Morgan went back to the glass coffee table and picked up the Lewinsky-esque bag. It still felt heavy. He prodded the large clump of soiled tissues at the bottom with a ballpoint then turned the bag up and emptied it over the table. A wad emerged slowly, breaking free from where it had adhered to the inside of the bag, and then rapidly unravelled across the glass, a flurry the colour of diluted blood.
Morgan’s eyes focused on the massive gold ring before his mind could grasp that he was looking at a severed human hand. Unmistakably male. He was surprised at how cleanly it had been cut away at the wrist and how little blood there was at the stump end. He was surprised at how well-manicured the nails appeared, with their cuticles neatly done, the edges evenly curved.
They were sitting in an anteroom of the psychiatric ward of a hospital. Outside, they could see rooftops of other hospitals that lined University Avenue in a stalwart display of public health-service efficiency. It was mid-morning, the June sky a radiant blue with cotton clouds hovering in random swatches as if smog were only a rumour.

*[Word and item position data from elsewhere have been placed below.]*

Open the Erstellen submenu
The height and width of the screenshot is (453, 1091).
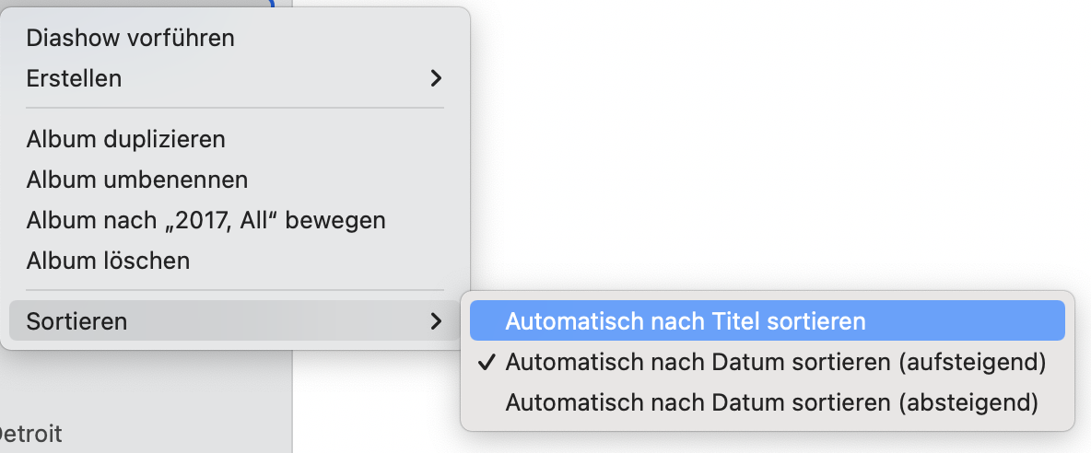coord(74,79)
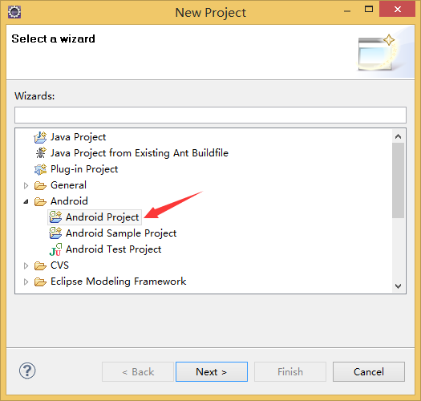Screen dimensions: 421x401
Task: Expand the CVS folder
Action: (x=26, y=265)
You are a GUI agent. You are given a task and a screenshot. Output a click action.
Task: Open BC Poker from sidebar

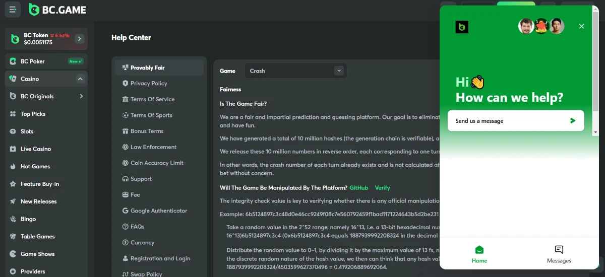coord(32,61)
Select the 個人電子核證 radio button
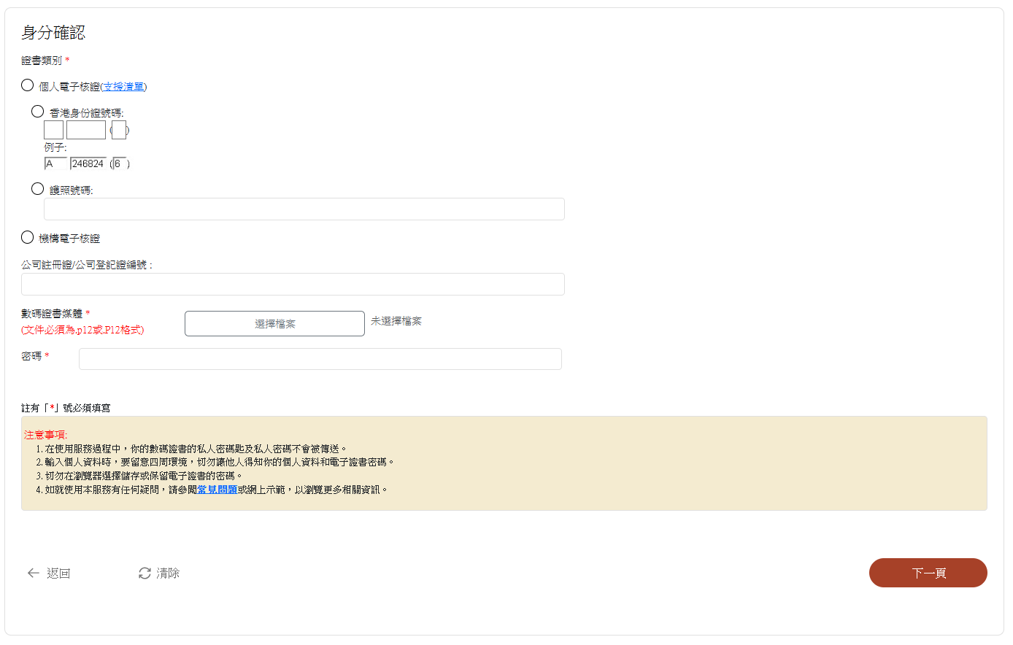The height and width of the screenshot is (645, 1013). pos(28,85)
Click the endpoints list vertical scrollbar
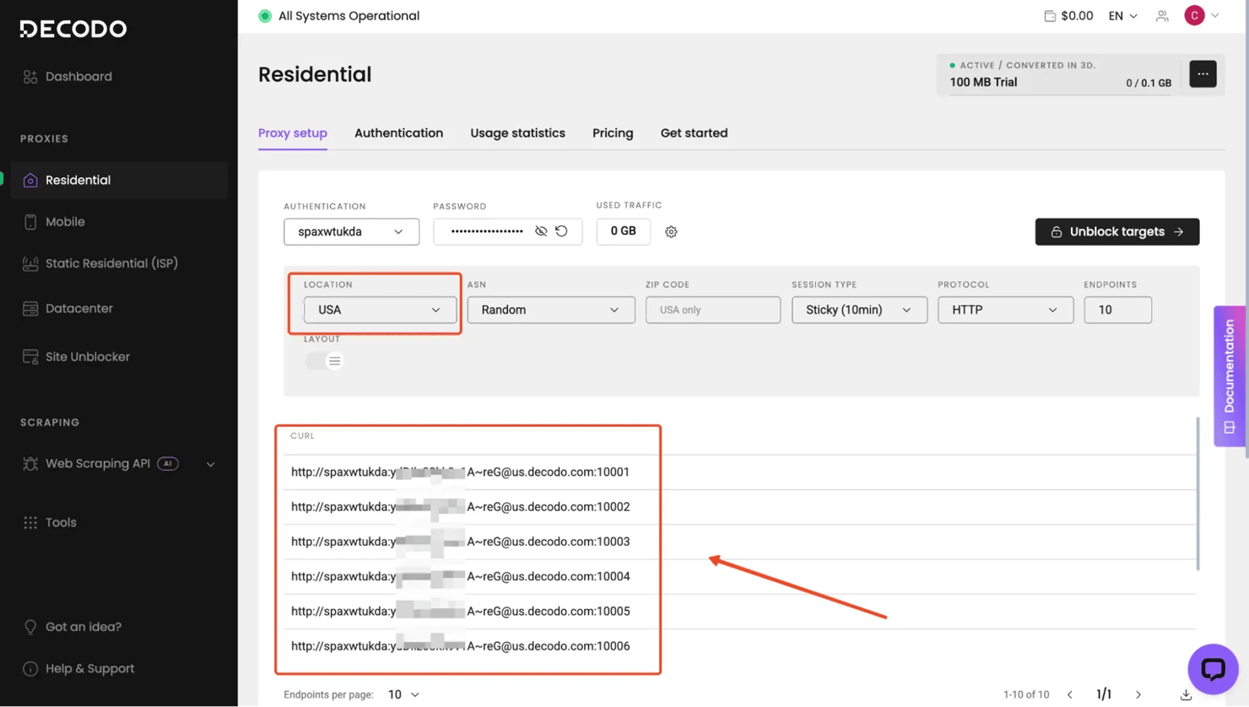Image resolution: width=1249 pixels, height=707 pixels. (1198, 494)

Miranda listened as Spivak berated Morgan with enough exaggerated indignation to make it obvious he was not actually angry, just frustrated.
“You sat there! You sat there all bloody night long, staring at a bloody disembodied hand. With a smoking gun on the table. With a homicidal amnesiac. You didn’t call in? What the hell were you thinking? They needed their beauty sleep?”
“Yeah,” said Morgan.
“Did you nod off yourself, is that what happened, did you stretch out and you were so goddamned laid back you fell asleep?”
“Yeah,” said Morgan.
“Morgan,” said Miranda.
“No, I didn’t. I was thinking.”
“You and your goddamned thinking —”
“You should try it,” said Miranda.
“Thank you, Detective,” said Spivak, turning to Miranda. “You’re quite alert after a good night’s rest.”